Financial technology (fintech) has been among the most dynamic start-up arenas of recent years with ambitious new businesses continuing to muscle in on an increasingly broad array of banking sector services.
Their lack of scale and legacy infrastructure has given fintech start-ups a valuable degree of flexibility as they look to outcompete and outmanoeuvre much larger finance sector rivals when it comes to delivering increasingly mobile-based personal and business banking solutions.
Start-ups have also benefitted from having their activities not be so closely scrutinised and contained by regulators as is the case for the banking giants which have traditionally dominated the industry worldwide.
All of which has helped fintech firms to innovate with purpose and to find their own lucrative niches within the banking sector in response to emergent consumer demand. The result has been something of an explosion of fintech start-ups and they are now backed heavily by investors and to the tune of billions of dollars per year on a global basis.
Boom then bust?
The growth among fintech firms in recent years has been remarkable and there have been some very notable success stories but there are also some potential sources of concern. Topping that list of potential concerns has to be the issue of cyber security.
Fintech start-ups are now delivering services in the context of everything from international currency transfers to SME financing and from peer-to-peer mobile payments to digital currency solutions.
Clearly, cybersecurity issues are vitally important in each of these settings and while that point is not likely to be lost on fintech companies themselves there are still question marks over security standards in the sector.
The question is whether sufficient attention is being paid to security issues among start-ups and whether the risk to personal data in these scenarios is sufficiently scrutinised by relevant regulators.
How can you trust a fintech firm?
It is important to note that generalising can be dangerous or at least unhelpful when it comes to fintech firms. The reality is that some will be more focussed and proactive when it comes to tackling hacking and cybersecurity risks than others but, ultimately, only those which take their security seriously enough are likely to stand the test of time.

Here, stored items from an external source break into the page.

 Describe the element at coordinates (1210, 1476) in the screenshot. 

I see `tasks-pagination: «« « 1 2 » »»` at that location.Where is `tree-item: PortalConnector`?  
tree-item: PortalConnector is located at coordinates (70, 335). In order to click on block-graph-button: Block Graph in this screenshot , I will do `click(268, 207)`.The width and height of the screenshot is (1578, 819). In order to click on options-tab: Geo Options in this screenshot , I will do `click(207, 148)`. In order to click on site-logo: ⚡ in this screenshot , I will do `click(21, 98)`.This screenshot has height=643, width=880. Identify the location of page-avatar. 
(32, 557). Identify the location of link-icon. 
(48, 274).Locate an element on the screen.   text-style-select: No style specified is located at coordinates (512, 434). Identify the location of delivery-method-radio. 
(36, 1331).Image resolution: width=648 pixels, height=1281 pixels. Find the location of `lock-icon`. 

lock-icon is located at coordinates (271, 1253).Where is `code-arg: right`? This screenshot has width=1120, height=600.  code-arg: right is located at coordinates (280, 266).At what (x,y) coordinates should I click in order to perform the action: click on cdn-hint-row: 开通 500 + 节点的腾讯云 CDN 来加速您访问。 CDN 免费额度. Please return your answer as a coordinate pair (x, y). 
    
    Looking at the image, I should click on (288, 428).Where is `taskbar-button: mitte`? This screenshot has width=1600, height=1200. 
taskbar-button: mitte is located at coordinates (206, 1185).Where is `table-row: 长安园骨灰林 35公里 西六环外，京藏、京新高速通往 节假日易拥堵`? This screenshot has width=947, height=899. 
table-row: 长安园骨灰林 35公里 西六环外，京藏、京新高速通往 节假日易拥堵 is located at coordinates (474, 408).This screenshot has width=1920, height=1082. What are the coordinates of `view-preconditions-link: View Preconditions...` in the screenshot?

Also, in some ways, start-ups are actually better placed to ensure data security in the context of mobile banking and finance solutions than their large-scale counterparts. After all, legacy systems can be cumbersome and archaic and difficult to properly protect from targeted cyber attacks, as more than a few big banks have already found to their cost in recent years.
On the other hand, the intensiveness of regulatory oversight within traditional banking settings means that big banks and established major finance institutions already take all issues around data security very seriously indeed and that can be a reassurance to clients and customers.
An ongoing challenge
Efforts to keep customer data safe will no doubt continue to be a high priority and an ongoing challenge to both banking giants and to fintech start-ups alike in the coming years. Indeed, who performs best in this respect might go a long way towards deciding who comes out on top in the increasingly competitive digitised realms of financial services and banking.